INFORMATION SUPPLIED |
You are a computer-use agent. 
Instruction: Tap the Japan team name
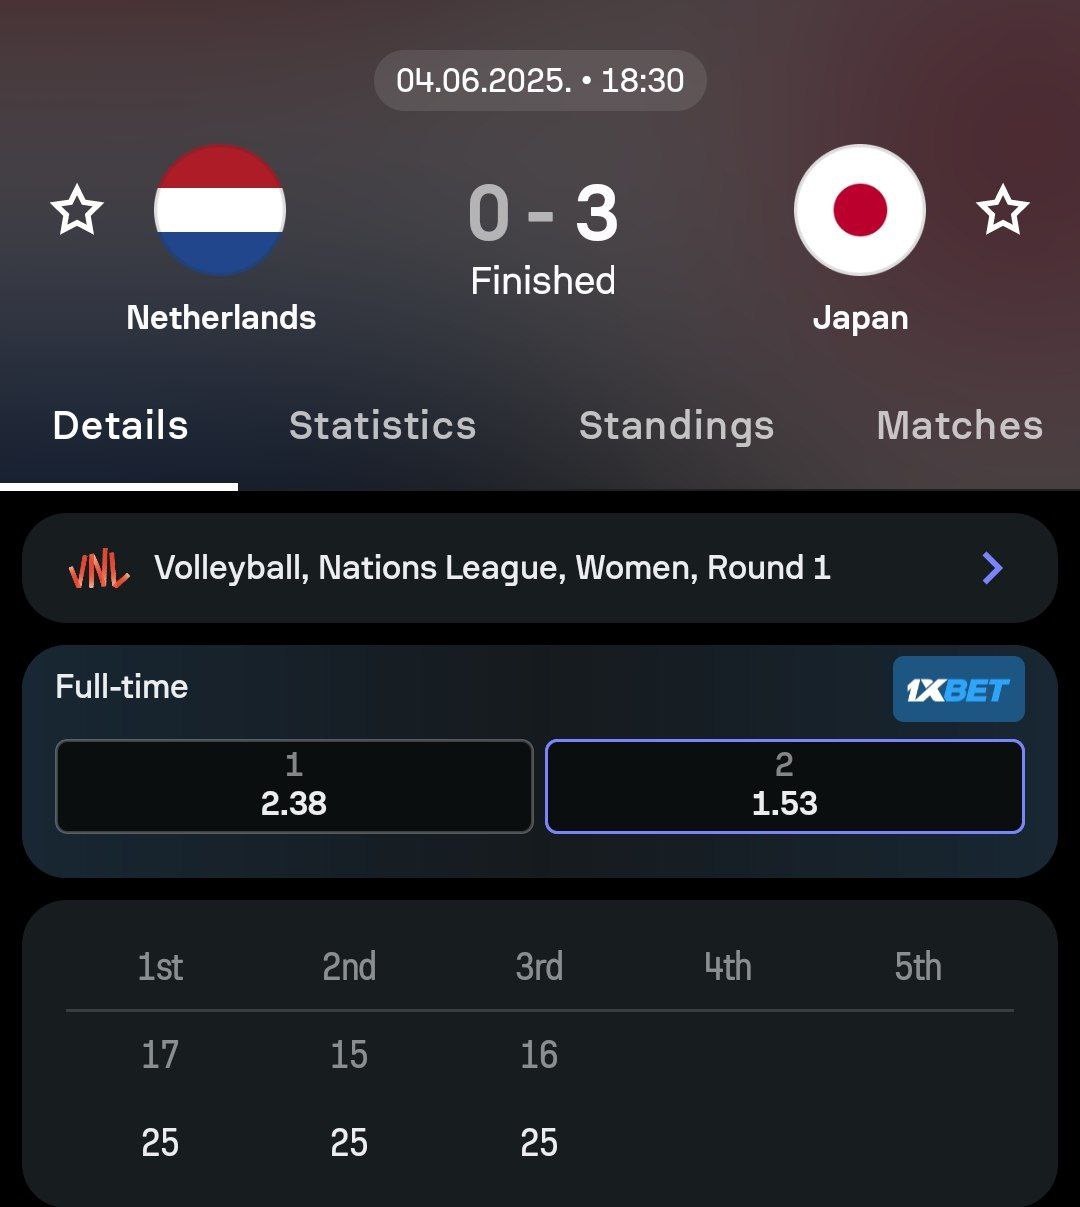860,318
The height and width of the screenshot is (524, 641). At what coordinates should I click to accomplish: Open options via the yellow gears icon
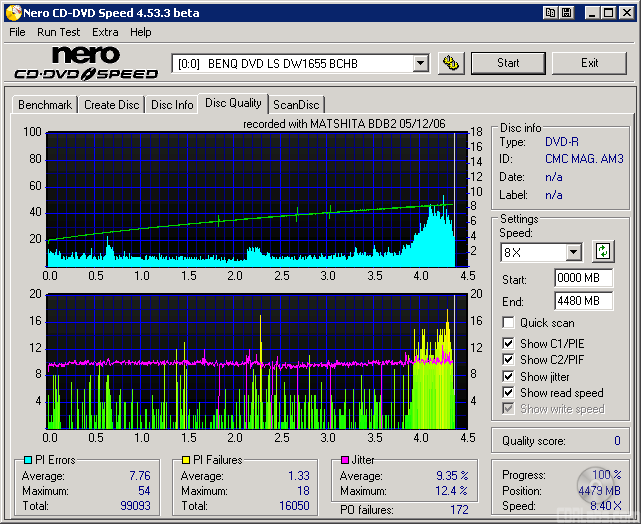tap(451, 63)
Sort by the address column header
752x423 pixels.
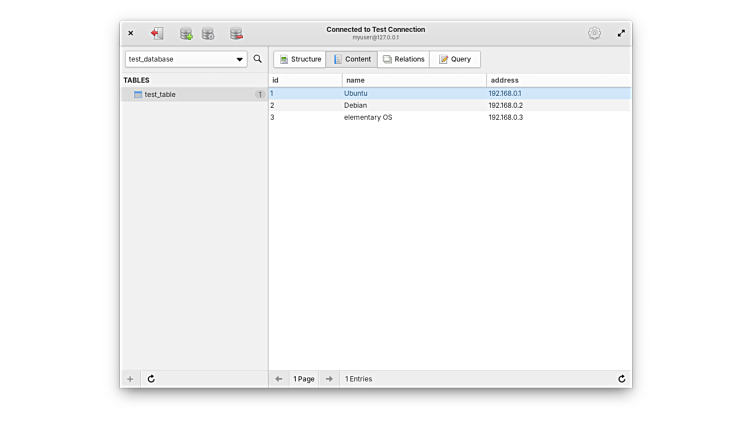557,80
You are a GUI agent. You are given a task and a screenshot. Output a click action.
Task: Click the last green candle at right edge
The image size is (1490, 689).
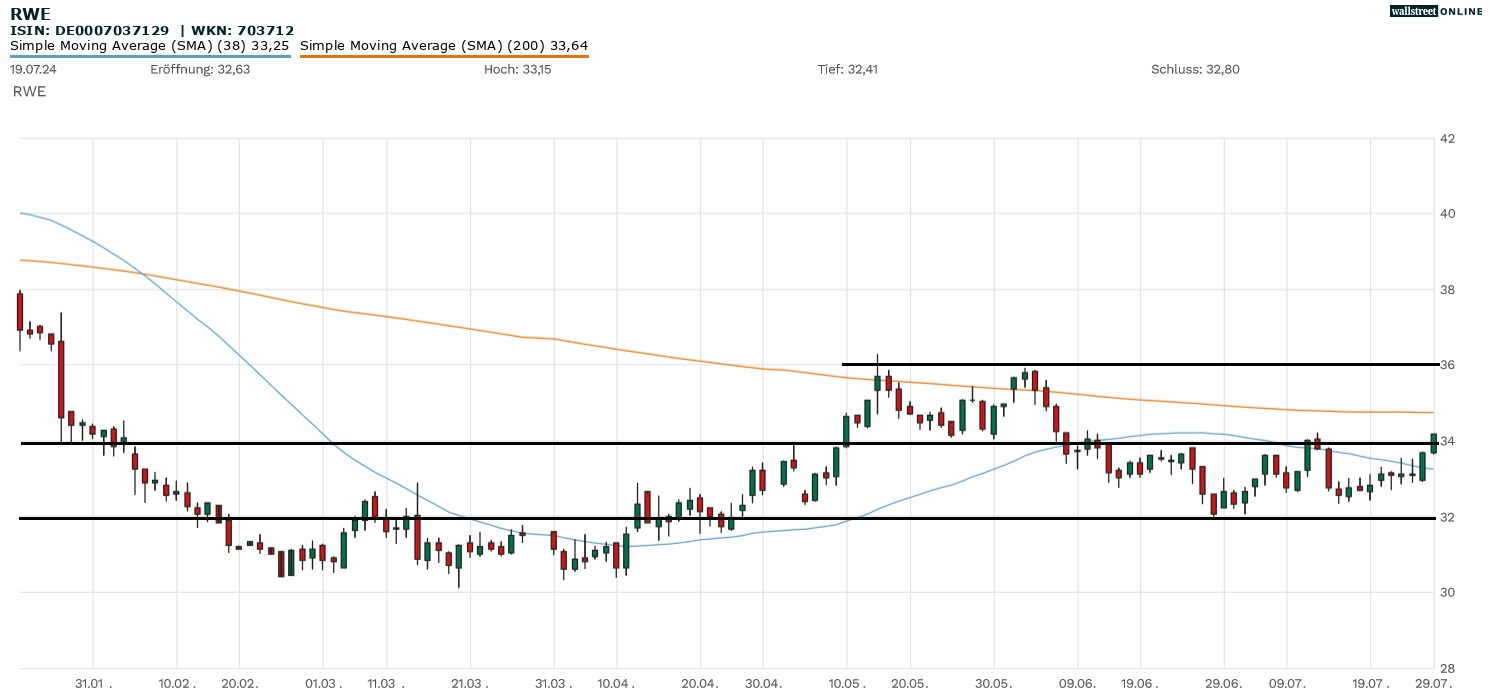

--

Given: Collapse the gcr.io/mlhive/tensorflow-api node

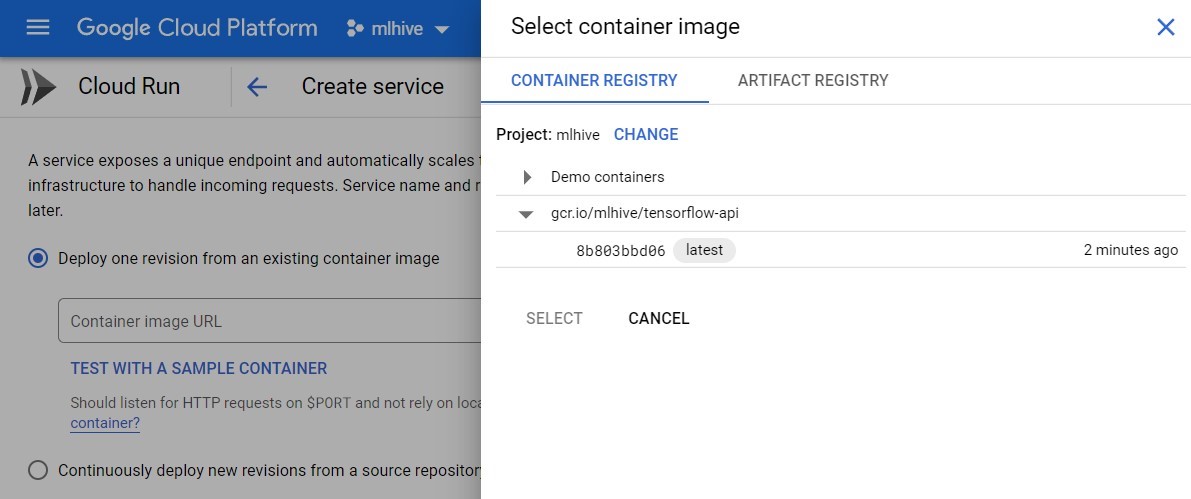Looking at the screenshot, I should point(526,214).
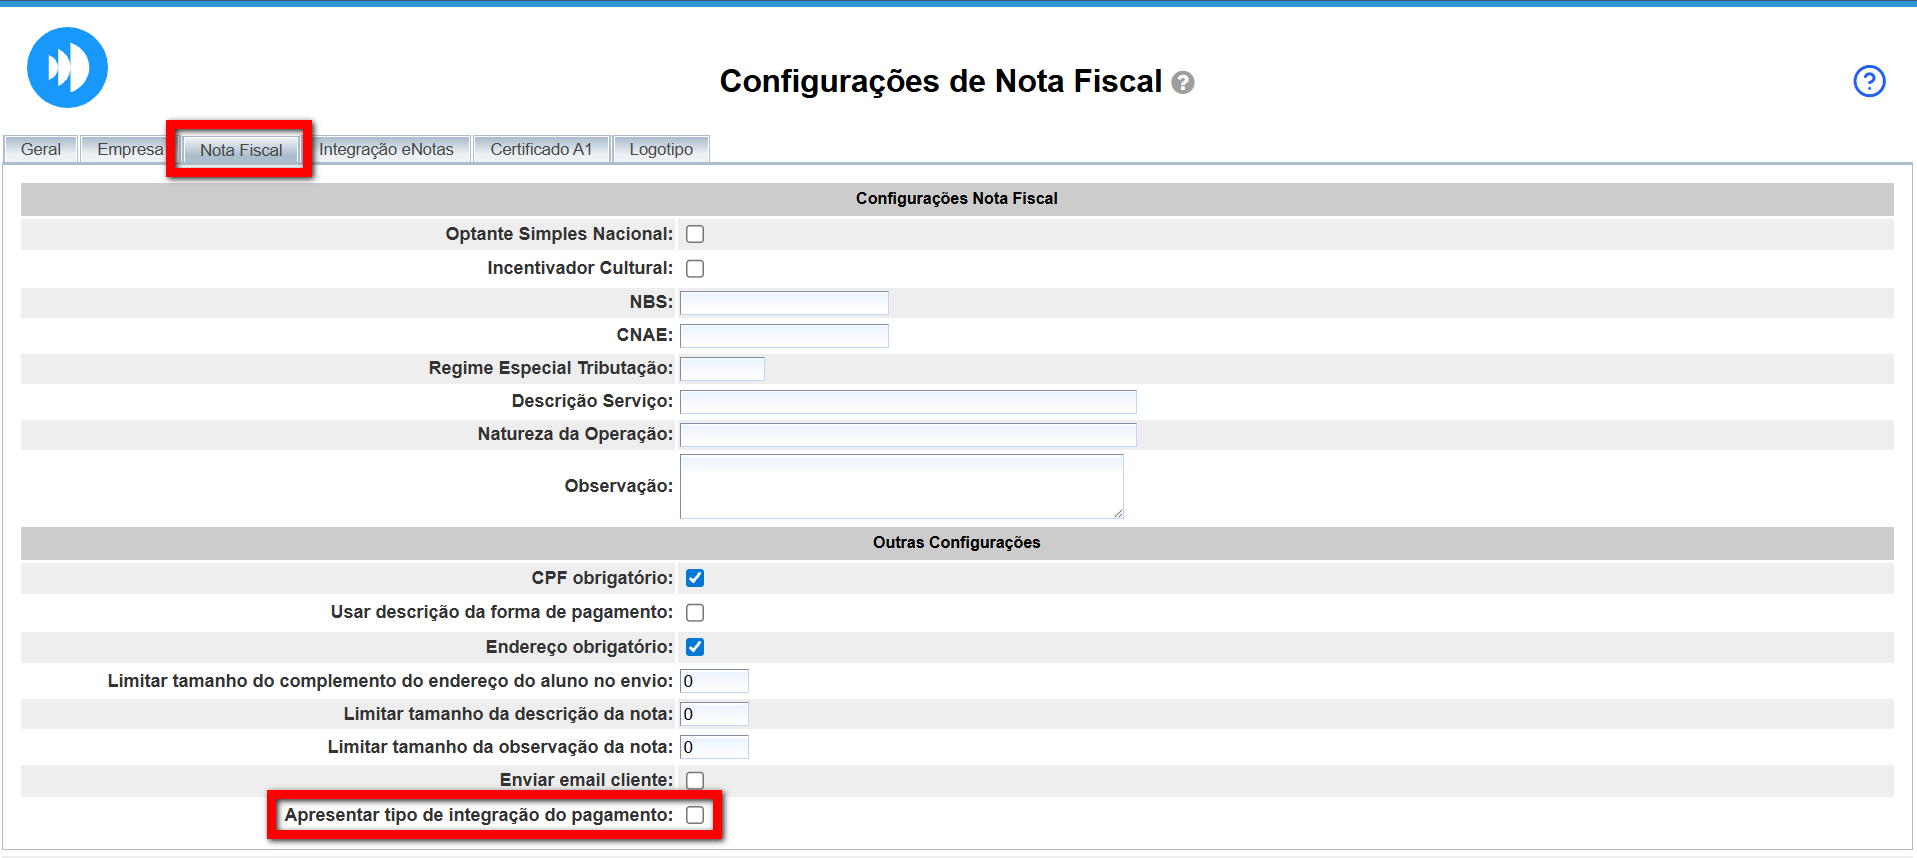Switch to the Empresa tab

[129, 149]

* * *

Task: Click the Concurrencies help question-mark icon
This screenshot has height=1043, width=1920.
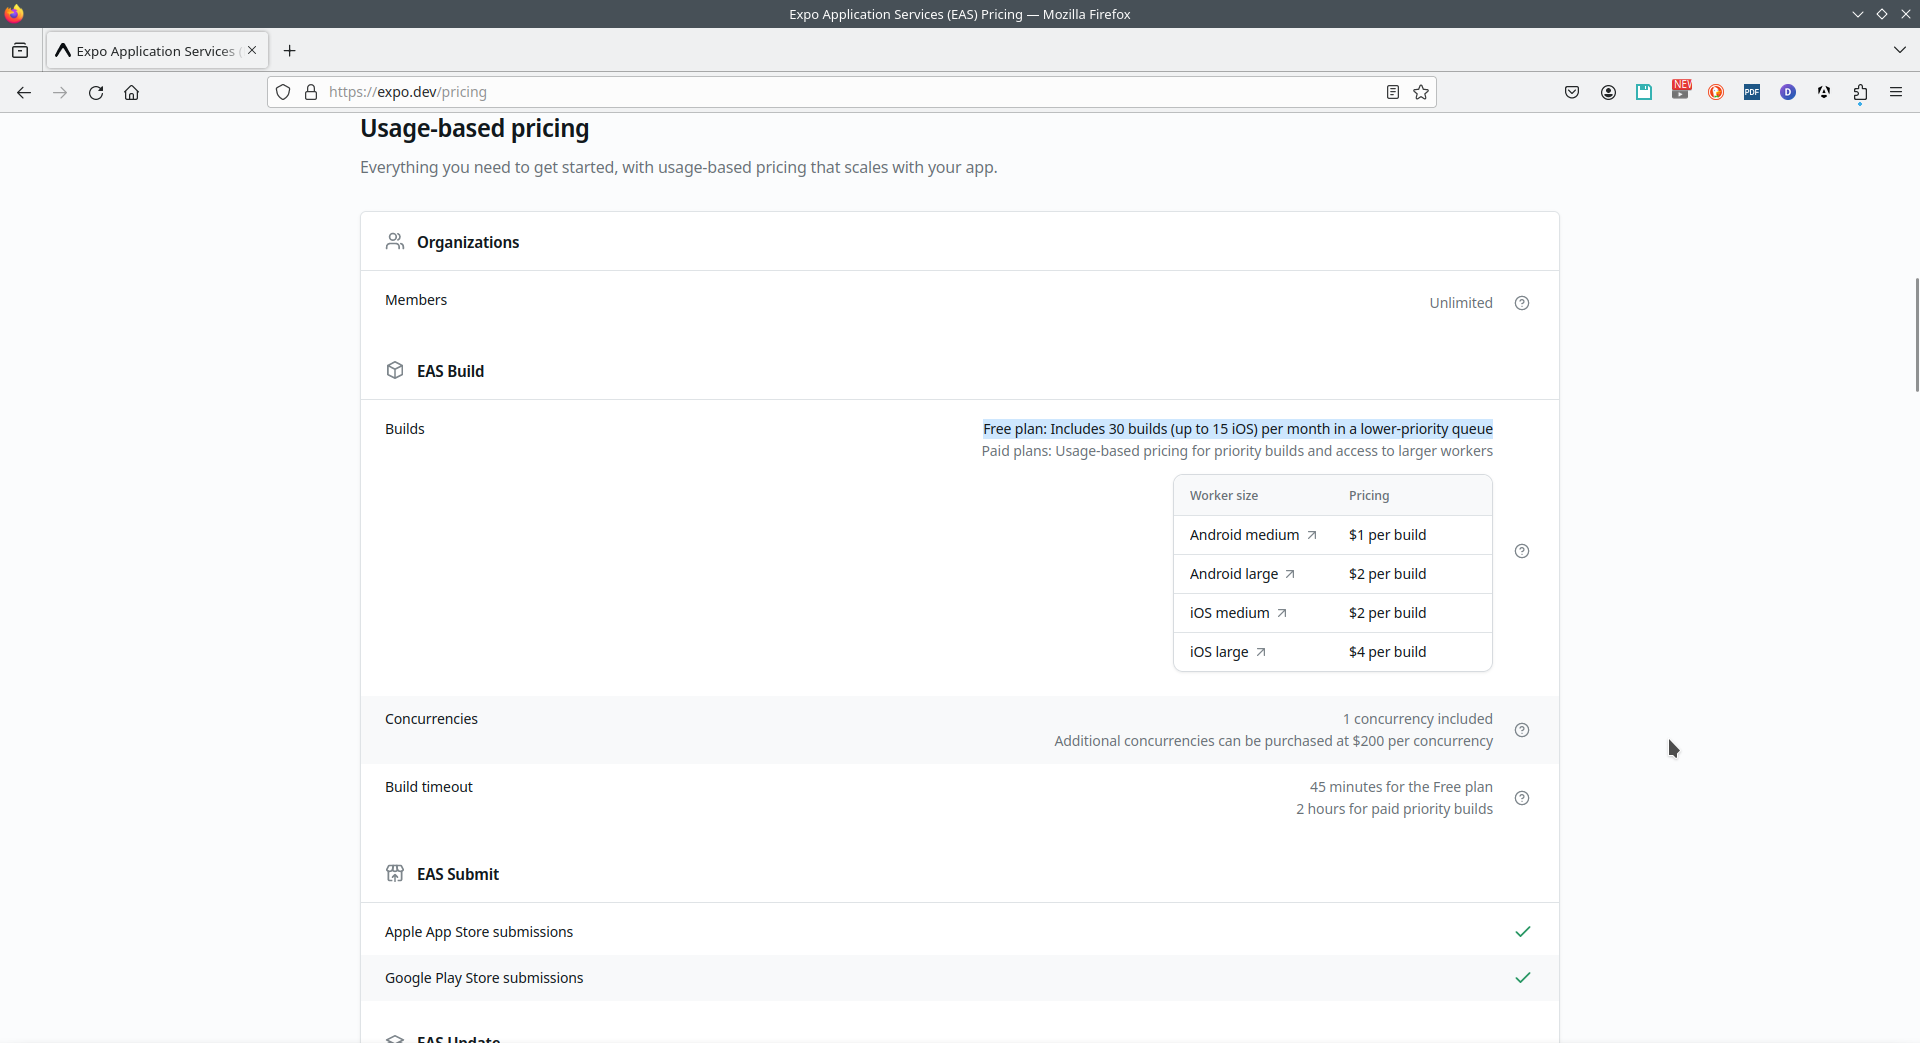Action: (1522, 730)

WHAT THE TASK ASKS | Once you find the line with "You are a GUI" in the entries above, output it and each line after it up to and including the line with "The image size is (1490, 689).", and nothing else.

THE ANSWER |
You are a GUI agent. You are given a task and a screenshot. Output a click action.
Task: Click the last green candle at right edge
The image size is (1490, 689).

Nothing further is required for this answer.